The upper level track appears as a stretch of double track on one side and as two single track lines on the other. Being a folded figure eight the train completes a lap on one loop before crossing over onto the other loop. In order to make this - by no means ultra exciting - track arrangement a little more visually interesting, no track ever runs in parallel to the edge of the layout but is always slightly angled.
 

 
 
 
 

 
 
 
The module was fun to build and the upper level provided some relaxing continuous run trainwatching; however, the size of its footprint proved prohibitive for a second 180° return loop module to be built. The modular dogbone concept was abandoned, and the layout put into storage.
 

 
A few days of watching CSX trains roll through Wildwood in Central Florida changed my perspective on what a Z Scale layout could look like. I started to think more in linear terms - not unlike what Wildwood yard looked to the trackside observer.

The logical equivalent in modelling terms was a modular approach, and in 2014 I built a small "proof of concept" module.
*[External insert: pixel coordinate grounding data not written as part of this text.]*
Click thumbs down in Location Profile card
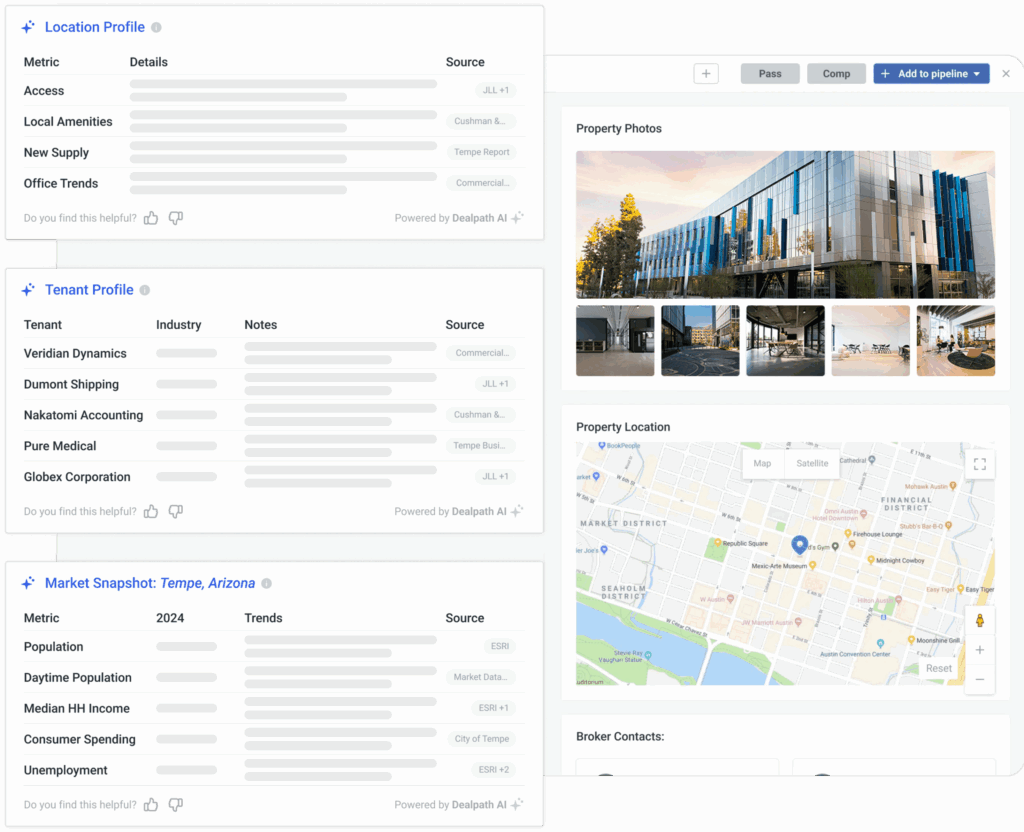This screenshot has width=1024, height=832. pos(176,218)
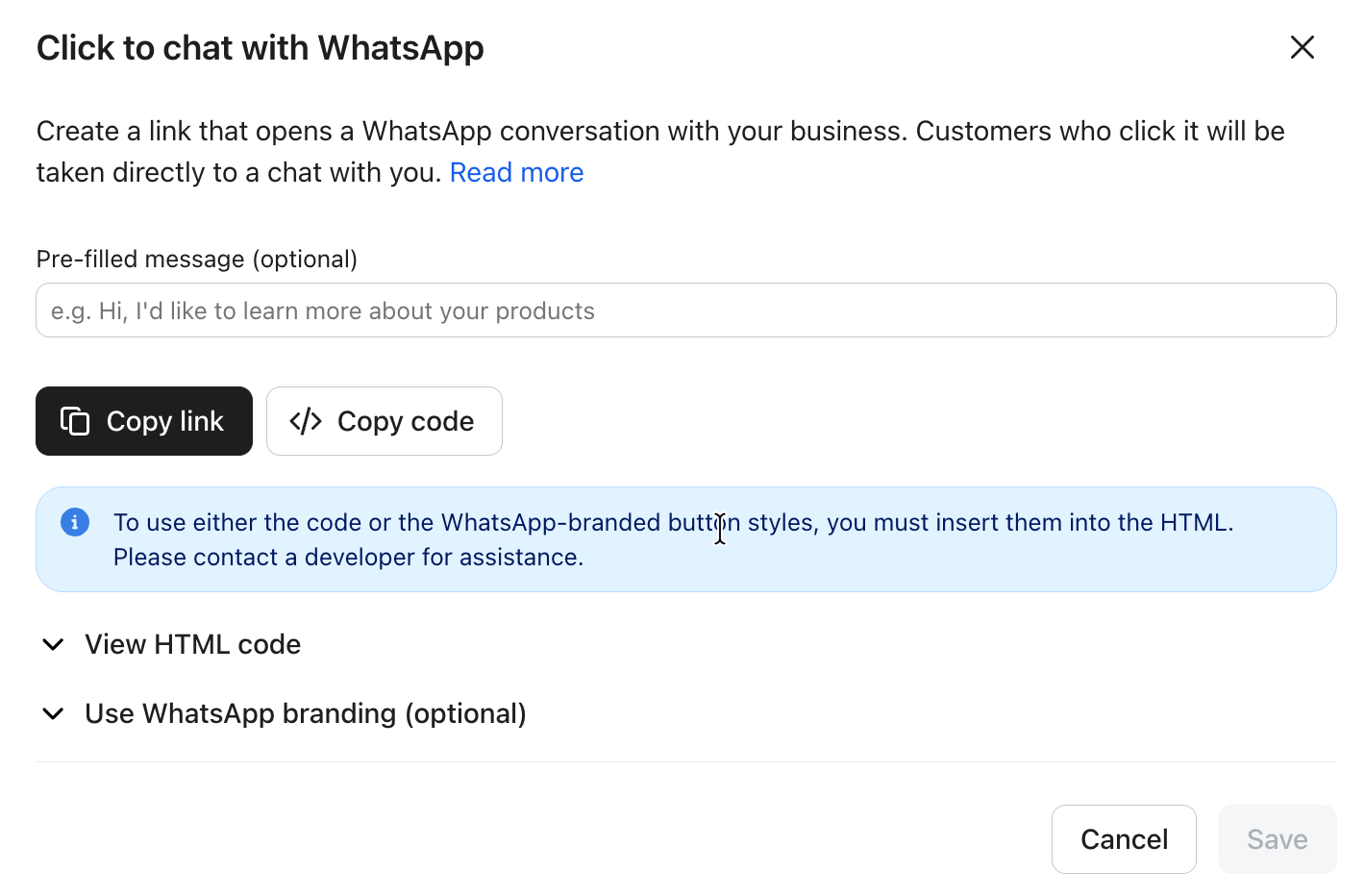
Task: Open the Read more help article
Action: pos(516,171)
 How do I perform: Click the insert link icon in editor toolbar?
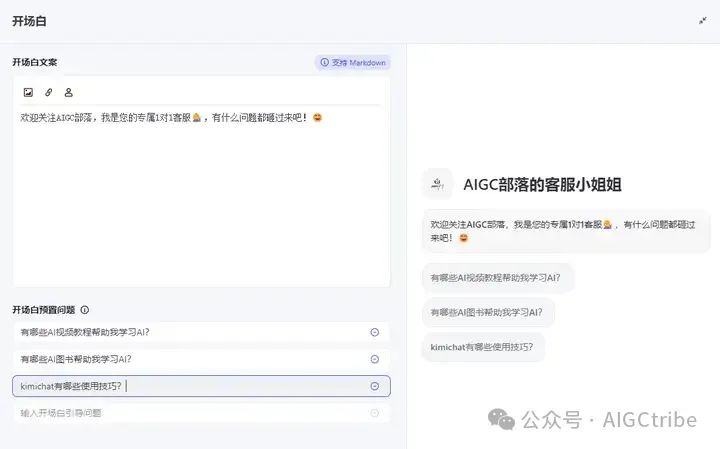[x=48, y=92]
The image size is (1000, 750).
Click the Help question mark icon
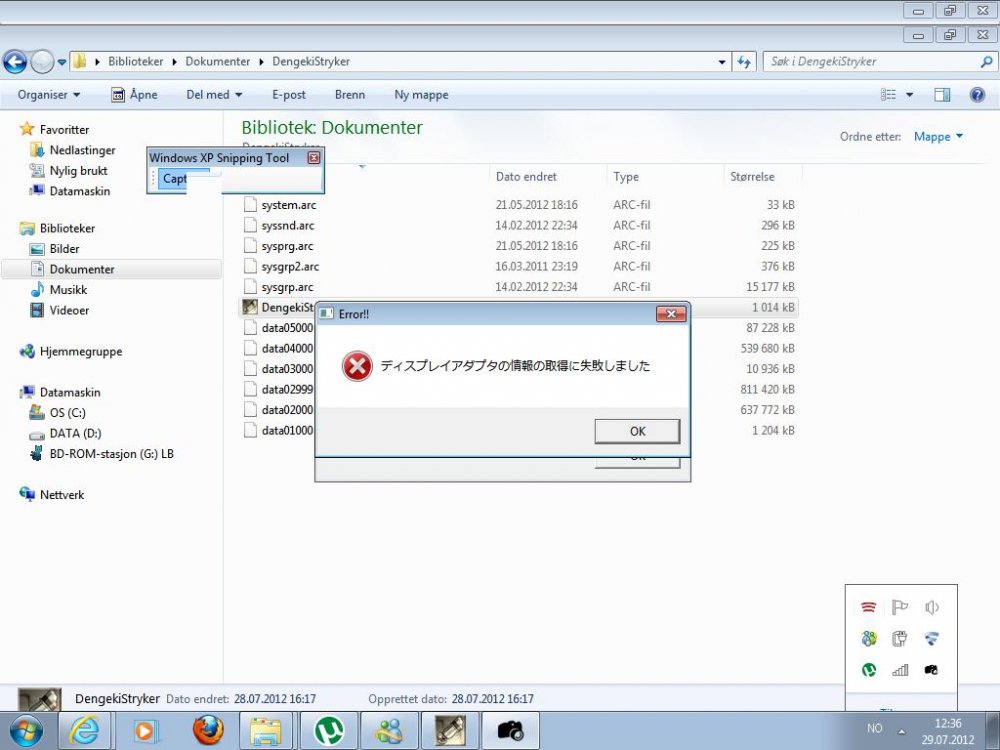pos(975,95)
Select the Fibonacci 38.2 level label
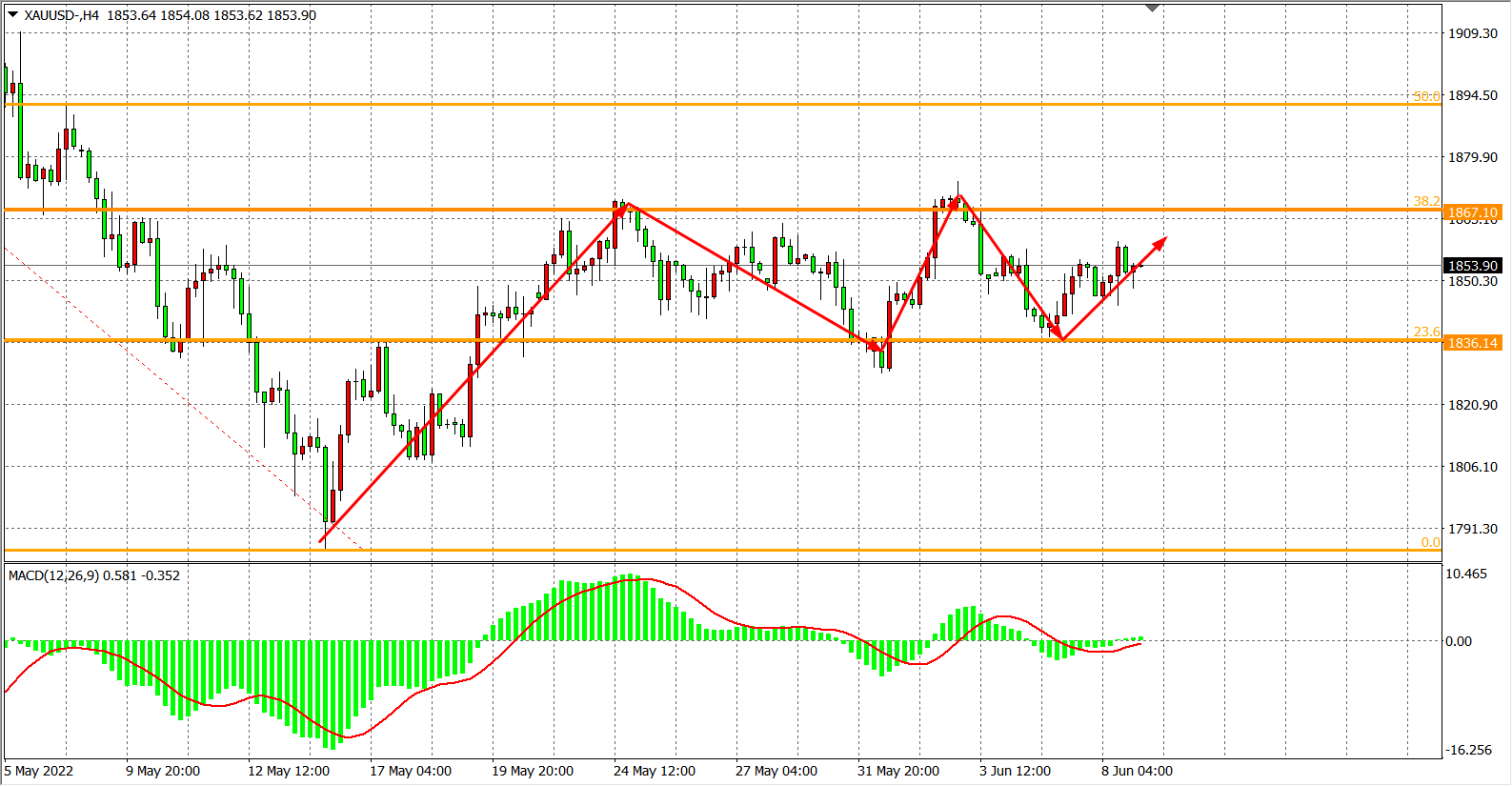Viewport: 1512px width, 786px height. coord(1426,201)
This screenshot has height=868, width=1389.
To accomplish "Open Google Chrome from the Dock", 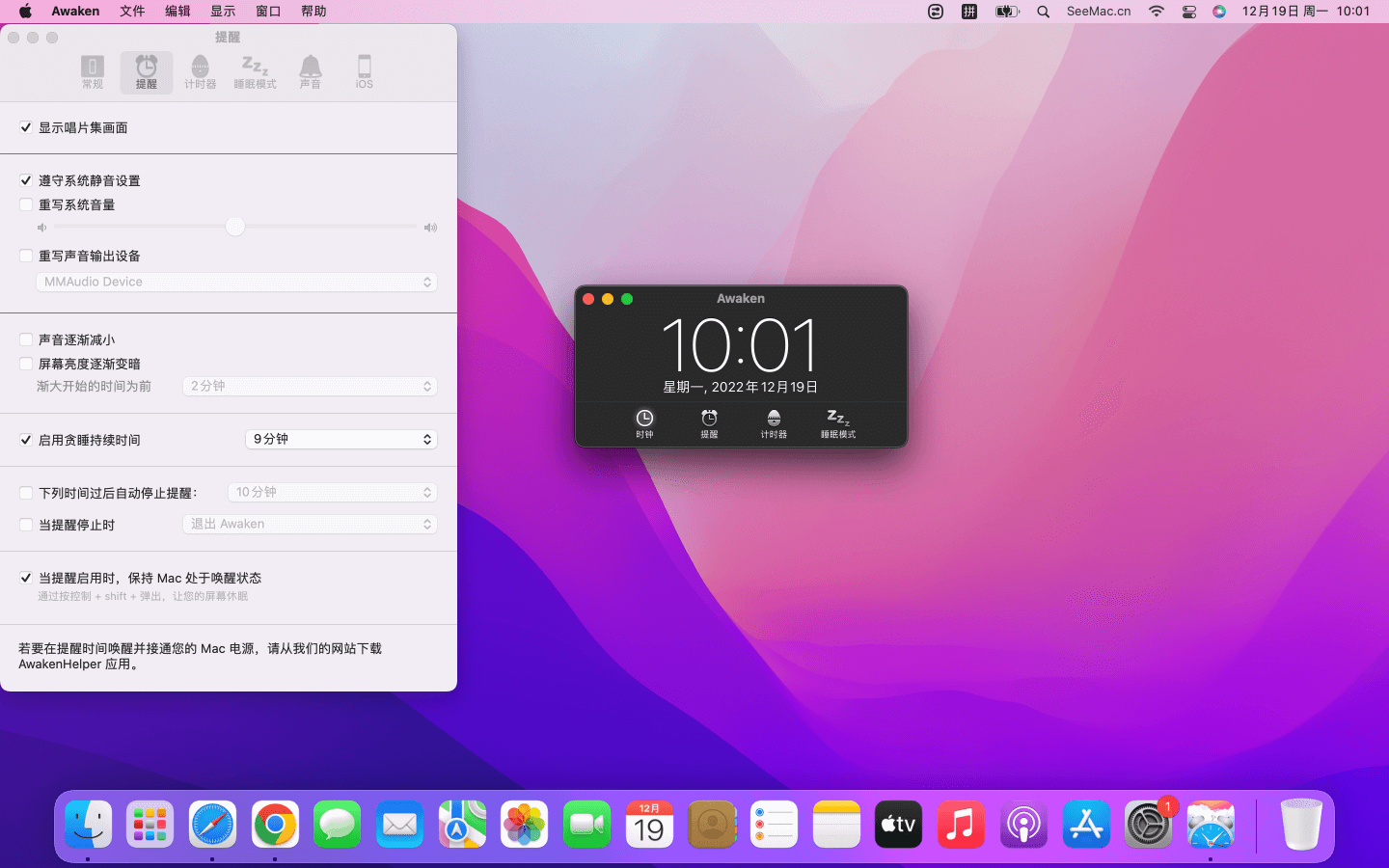I will (x=275, y=825).
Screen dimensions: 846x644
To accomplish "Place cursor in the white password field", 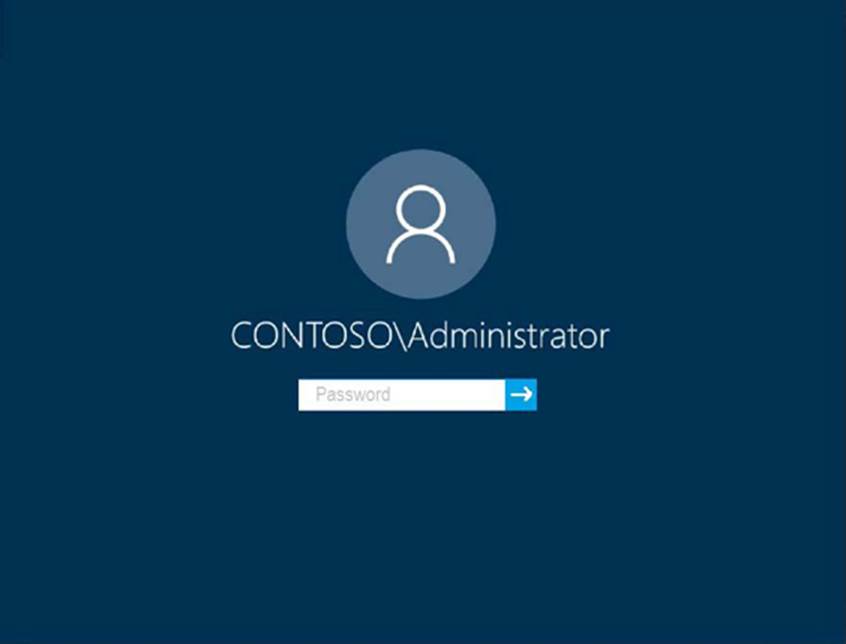I will [402, 395].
Imagined as fitting into a dogbone layout shaped with 180° turn-around ends, it proved the modular concept was workable - but since the end modules never got built, it essentially remained a singular prototype and remains in storage.

 
 
 

 
Since the micro layout concept didn't really work, I switched to a more conventional 2ft x 4ft (60cm x 120cm) layout approach in 2013. It was a fun build and worked well, but it reminded me of why I had delved into the realm of the micro layout in the first place - I quite simply did not have the room for a permanent layout built on a large solid base. Before the layout received any scenery it was dismantled, the track saved, and the rest disposed of.
 

 

 
My dormant interest in Z Scale was awakened in a flash when I came across David K. Smith's Z Scale James River Branch layout and website whilst idly browsing the web in late 2011, and then completely kick-started in the early days of 2012 when I learned about the existence of Rokuhan track and the several different locomotives available from Micro-Trains and AZL. The James River Branch layout put me in a micro layout state of mind, but several attempts influenced by the very tight curve radii available from Rokuhan produced layout concepts that looked enticing on paper or on screen but in reality hit one or more roadblocks early into the construction phase. Nevertheless, the interest in North American Z scale was back and kicking.
 
 
 

 
In the early 2000s, following a hiatus of several years, I got back into Z Scale by way of Märklin's rather exquisite range of Swiss models, and moved from a classic micro layout to modular concepts. Ultimately, though, nothing really made it past the initial construction stages, and none of it survives today.
 

2008

 

2004

 

 
My first actual Z Scale layout, built in 1991, was a straightforward clone of Model Railroader's 1985 Z Scale project layout, the Pennsylvania & Pacific.
 
 

 
 
Whilst I stuck to the track plan, I left out the scenic divider running down the middle of the layout. And since I had since acquired a Micro-Trains F7 in New York Central lightning stripes, I named the layout "New York & Atlantic". It was fun to build, but the detail scenery never happened, and the layout no longer exists.
 

 
  I got into Z Scale quite by accident in 1990. A toy store was dropping the range and had their inventory priced to sell, at less than half price. I knew about Z Scale, and found Märklin's US models quite attractive - but also rather pricey. I also had no intention of moving into a different modelling scale. But seeing that Amtrak F7 and a complete rake of coaches at a very reasonable price, I couldn't resist.

Having no idea what to really do with these tiny models, I came up with what seemed to be the go to approach: build a small "layout in a briefcase" in order to see the models actually run. So I put down a circle of track in a repurposed (wooden) briefcase. The fun derived from this "novelty layout" wore off very quickly, but I had been bitten by the Z Scale bug.